Через небольшое время Натаха уже прикручивала «на живую» без отключения этот «солдатский кипятильник» к проводам от лампы, куда раньше был так же прикручен старый облезлый фен.
Свет ламп дневного потускнел и замерцал, они заныли тонким неприятным гулом.
— Фаза еле тянет, — сказала она. — Неладно что-то тут с сетями.
— И долго это? Жрать уже охота… — уныло пробубнил Васятка, глядя на бурление воды в тазу над смотанными лезвиями.
— Долго, — отрезала Натаха. — Тут всего-то киловатт примерно. Да и то, если…
Она не договорила — свет мигнул и погас.
— Да васу мать! — с чувством сказала Сэкиль.
Натаха тут же оторвала провода, но вокруг всё так же темно. Сэкиль зажгла фонарик и обвела его лучом растерянные лица.
— Доломали, — мрачно буркнул Сэмми.
— Пробки где-то выбило, — прокомментировала Натаха. — Знать бы где.
— От вас и ваших людей всегда проблемы, Кэп, — заявил Стасик, — но на этот раз вы сами себя превзошли! И что вы теперь предлагаете делать?
Я уже хотел предложить ему пойти и повеситься, но тут свет зажёгся обратно. Если раньше горела одна лампа через три, то теперь две на весь коридор, да и те как-то нехорошо мерцают и потрескивают.
— Остыли автоматы, — заметила философски Натаха, — но не все. Тут не хватает нормального электрика.
— И сантехника, — добавил Сэмми, показывая на кран, напор воды в котором падает на глазах, превращаясь в тоненькую струйку, потом в капель, а потом пересыхая окончательно.
— Насосы, похоже, тоже встали…
— Да, Натаса! И кто виноват, сказы мне?
— Тот, кто хоть что-то делает, да? А не тот, у кого тонкие лапки из красивой жопки?
— Мозет, этот «кто-то» луцсе посидер бы на попе ровно? Дазе если она у него не такая красивая?
— Никто не виноват, — я придержал их руками. — Говно случается. У меня есть идея — мы с вами знаем место, где много пара и горячих труб. Там наверняка можно согреть еду.
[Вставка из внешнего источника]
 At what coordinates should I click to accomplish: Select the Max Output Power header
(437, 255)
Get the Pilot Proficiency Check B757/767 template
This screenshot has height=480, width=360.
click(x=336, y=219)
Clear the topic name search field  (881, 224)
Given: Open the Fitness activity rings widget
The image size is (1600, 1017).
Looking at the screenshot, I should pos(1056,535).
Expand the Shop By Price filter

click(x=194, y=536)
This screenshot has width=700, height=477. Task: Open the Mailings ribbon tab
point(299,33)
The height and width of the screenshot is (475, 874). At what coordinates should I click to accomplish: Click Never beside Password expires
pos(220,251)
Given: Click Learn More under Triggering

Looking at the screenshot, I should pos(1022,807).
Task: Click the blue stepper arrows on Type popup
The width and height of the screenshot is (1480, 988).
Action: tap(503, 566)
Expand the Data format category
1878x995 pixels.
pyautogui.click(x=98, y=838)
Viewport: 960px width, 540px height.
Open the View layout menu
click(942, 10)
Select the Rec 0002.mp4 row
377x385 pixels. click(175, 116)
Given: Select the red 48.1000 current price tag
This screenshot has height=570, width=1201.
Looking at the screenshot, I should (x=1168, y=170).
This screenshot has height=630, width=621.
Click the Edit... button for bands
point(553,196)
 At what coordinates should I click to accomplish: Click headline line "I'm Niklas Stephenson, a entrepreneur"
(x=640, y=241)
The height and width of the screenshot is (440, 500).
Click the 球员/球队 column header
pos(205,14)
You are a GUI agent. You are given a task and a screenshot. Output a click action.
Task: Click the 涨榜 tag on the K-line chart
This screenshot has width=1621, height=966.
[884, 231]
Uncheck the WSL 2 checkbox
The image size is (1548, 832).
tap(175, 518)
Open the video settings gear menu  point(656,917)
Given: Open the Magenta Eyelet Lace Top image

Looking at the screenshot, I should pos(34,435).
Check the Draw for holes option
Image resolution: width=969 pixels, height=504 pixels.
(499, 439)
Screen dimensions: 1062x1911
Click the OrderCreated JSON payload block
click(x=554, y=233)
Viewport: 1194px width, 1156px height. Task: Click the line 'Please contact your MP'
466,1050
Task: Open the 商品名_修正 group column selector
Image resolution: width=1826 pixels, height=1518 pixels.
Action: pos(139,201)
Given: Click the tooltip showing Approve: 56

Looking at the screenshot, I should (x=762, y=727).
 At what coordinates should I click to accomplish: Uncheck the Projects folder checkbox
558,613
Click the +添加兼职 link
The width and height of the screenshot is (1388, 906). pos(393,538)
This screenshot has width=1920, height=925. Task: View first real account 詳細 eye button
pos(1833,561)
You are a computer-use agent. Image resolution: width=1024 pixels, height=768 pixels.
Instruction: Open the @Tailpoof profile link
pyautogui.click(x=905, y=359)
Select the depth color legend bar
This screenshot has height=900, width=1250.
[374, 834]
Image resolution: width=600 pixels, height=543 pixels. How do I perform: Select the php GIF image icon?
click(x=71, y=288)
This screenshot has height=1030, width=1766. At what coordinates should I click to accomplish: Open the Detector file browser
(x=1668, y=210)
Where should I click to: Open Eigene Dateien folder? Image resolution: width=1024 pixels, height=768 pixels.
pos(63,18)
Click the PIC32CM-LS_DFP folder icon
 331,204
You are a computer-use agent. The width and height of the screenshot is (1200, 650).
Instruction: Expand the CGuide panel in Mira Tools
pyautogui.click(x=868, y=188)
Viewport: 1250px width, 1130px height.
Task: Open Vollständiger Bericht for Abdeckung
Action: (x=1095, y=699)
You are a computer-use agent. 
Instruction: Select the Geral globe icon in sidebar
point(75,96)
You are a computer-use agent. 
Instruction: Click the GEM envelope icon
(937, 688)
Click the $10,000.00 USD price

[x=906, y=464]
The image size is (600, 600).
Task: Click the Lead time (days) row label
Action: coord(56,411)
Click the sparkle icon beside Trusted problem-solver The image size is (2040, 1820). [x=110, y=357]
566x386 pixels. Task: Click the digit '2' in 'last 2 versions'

— Если там есё сто-то остарось от чьих-то шаровривых русёнок… — мрачно буркнула Сэкиль.
— Вы чего-то недоговариваете! — возмутился Стасик.
— Хочешь поговорить об этом? — спросил его я, но он сразу расхотел.
Хреновый из меня психотерапевт.
***
Первое, что мы увидели на техническом этаже, — дверь. Она лежит прямо на лестничной площадке, пролетела метров пять, причём выбив решётку тамбура. Внутри темно, тянет теплом и сыростью, что-то тихо шипит и громко льётся. Луч фонарика Сэкиль зловеще подсветил стену тумана и канул в её молочной белизне.
— Страсно как-то, — сказала она.
— Раз есть пар — есть тепло! — уверенно сказала Натаха и шагнула внутрь.